See also: Leap, County Cork

Between them Clancahill and Clan Loughlin controlled the entire harbour of Glandore, the former on the west side and the latter on the east, although before the 1560s the Clancahill portion appears to have been controlled by the Sliocht Íomhair. Clan Loughlin were seated at Cloghatradbally, now called Glandore Castle, a 13th century Norman castle built by the Barretts, from whom they took it. This is the sacred harbour of Clíodhna.

Clancahill came to control half of Castlehaven harbour as well, the ancient O'Driscolls of Corcu Loígde in control of the other. From the ocean the territory of the O'Donovans then stretched north and northwest into the area of Drimoleague, with the well known Castle Donovan found in a valley not far from that village. This, up in the mountains, in a remote area, was the principal seat of the Clancahill main line until the early 17th century.

At what was probably their height in Carbery, between the late 16th century and their partial dispossession following the so-called Irish rebellion of 1641 and the Irish Confederate Wars in the mid 17th, the O'Donovans were in control of approximately 100,000 acres right in the center of the principality, with territories both in West and East Carbery. Of this, however, only around 15,000 acres were usable as farmland. In the remaining they were still owed rents and had the rights to hold court(s), fairs, and so on. From the several harbours and bays they controlled actually came their chief income, which was the case for lords all along the South Munster coast. Following the Cromwellian confiscations, the infamously ungrateful Charles II of England, after first giving his deceitful word he would restore them entirely, granted the vast majority to soldiers of Cromwell's army in lieu of pay. The O'Donovans would regain possession of less than one twentieth their former territories, a few thousand acres... although this was better than many Gaelic families did. The great MacCarthys Reagh lost virtually everything, receiving not enough back to even live on respectably, a few hundred acres out of the approaching 600 square miles (1,600 km2) they once controlled at their height (this included the O'Donovan territories, which were at one time probably much less than 100,000 acres), so they eventually left.
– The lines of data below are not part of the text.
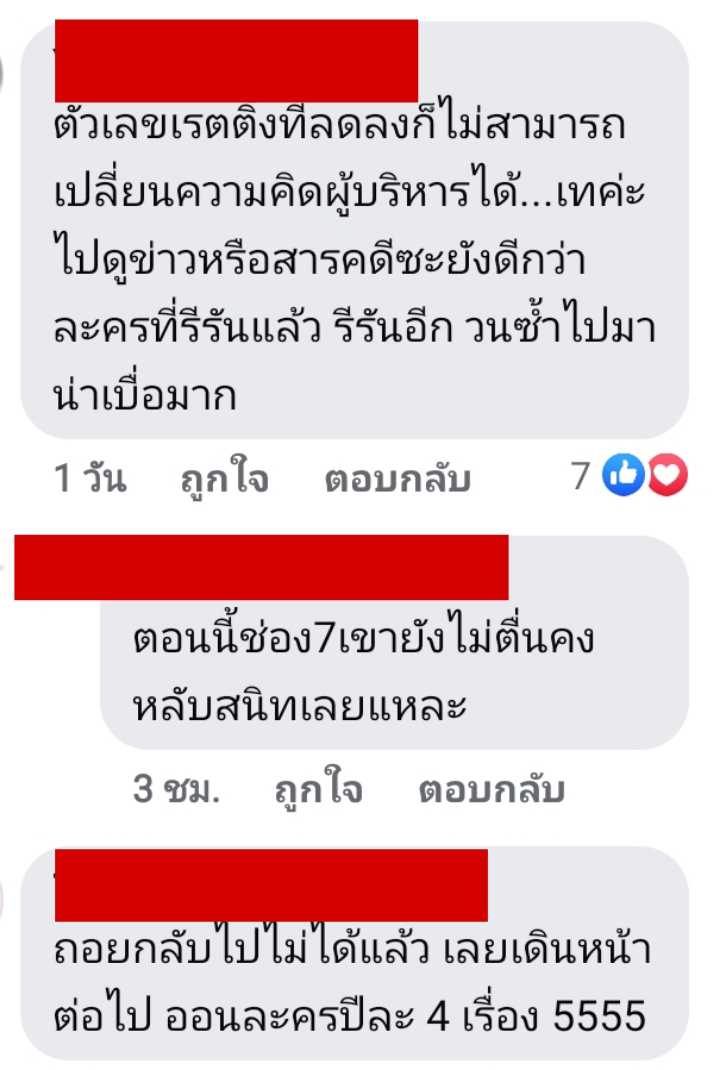720x1070 pixels.
Task: Reply to the comment posted 3 ชม. ago
Action: tap(491, 790)
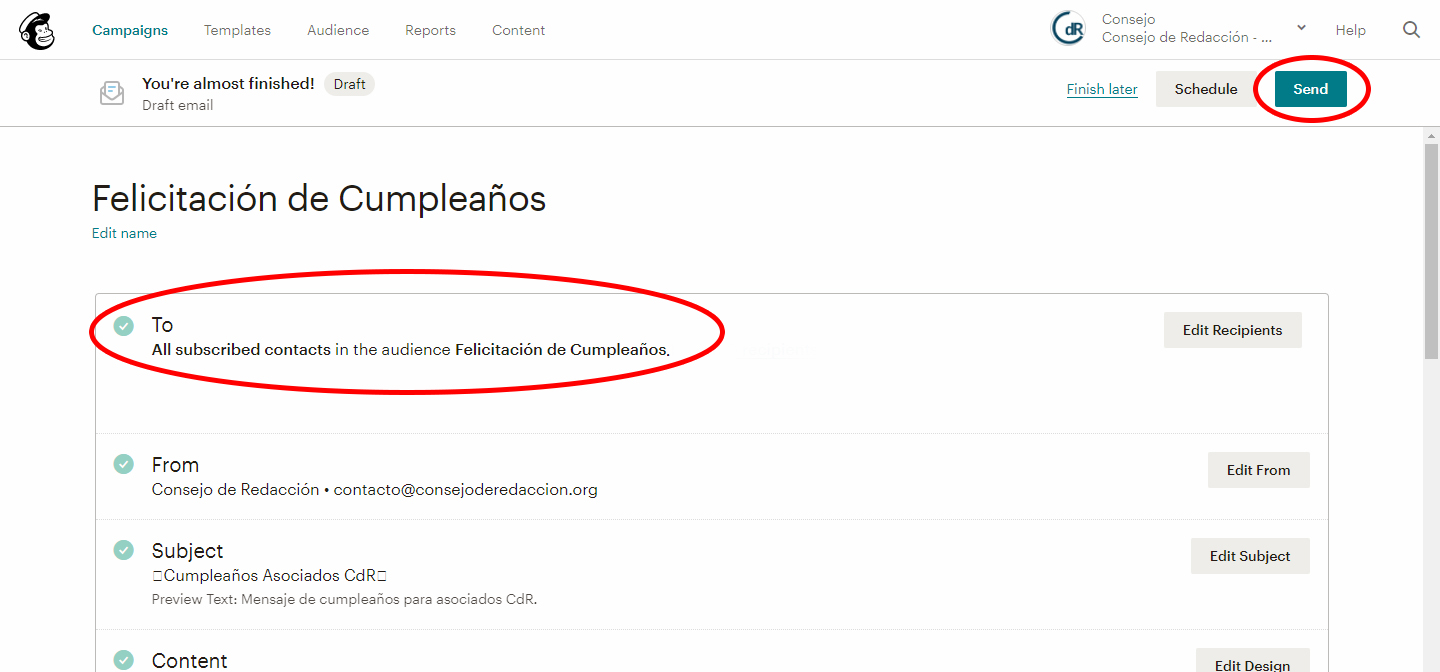The image size is (1440, 672).
Task: Schedule the email campaign
Action: click(1205, 88)
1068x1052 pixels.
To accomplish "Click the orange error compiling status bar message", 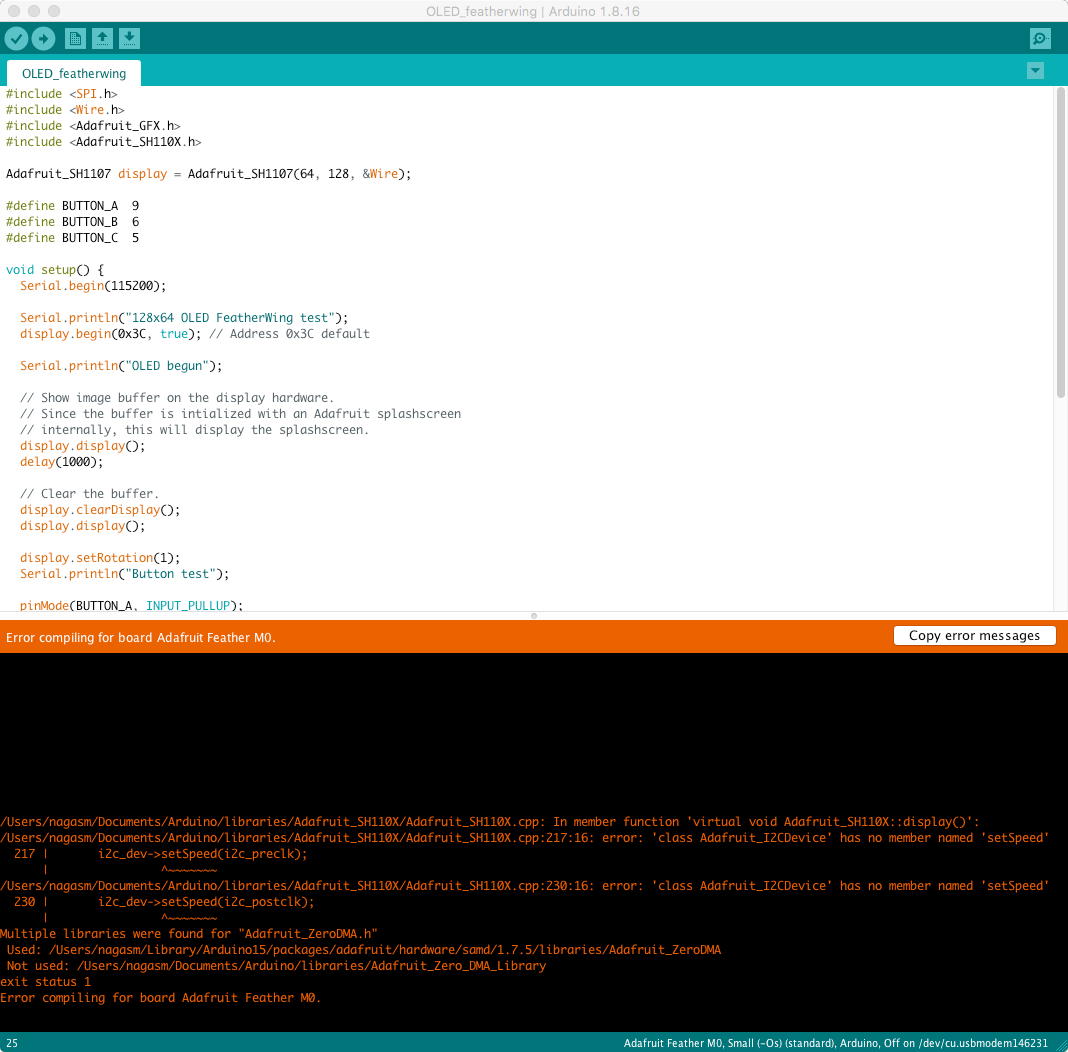I will pyautogui.click(x=141, y=638).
Clanlouglin lost their estates twice, first the majority of the fairly immense Manor of Glandore in the 1650s to Cromwell and his soldiers, and then the Manor of the Leap, a descendant of the remains of the former, in 1737, when one of their dynasts, Jeremiah II O'Donovan, sold it without consulting his family.

All of the known lands of the Clan Aineislis were confiscated and given away by Cromwell, after which the sept fall into obscurity.

In 1878 various branches of the O'Donovan family were reported successful (landed) and in possession of 17,213 acres of estates in several counties in southern Ireland, not counting estates and homesteads of less than 500 acres, and the loss of the Manor of Bawnlahan in 1829, which added would have substantially increased the total. By this time some had established themselves in England as well and were prospering, not to mention around the world.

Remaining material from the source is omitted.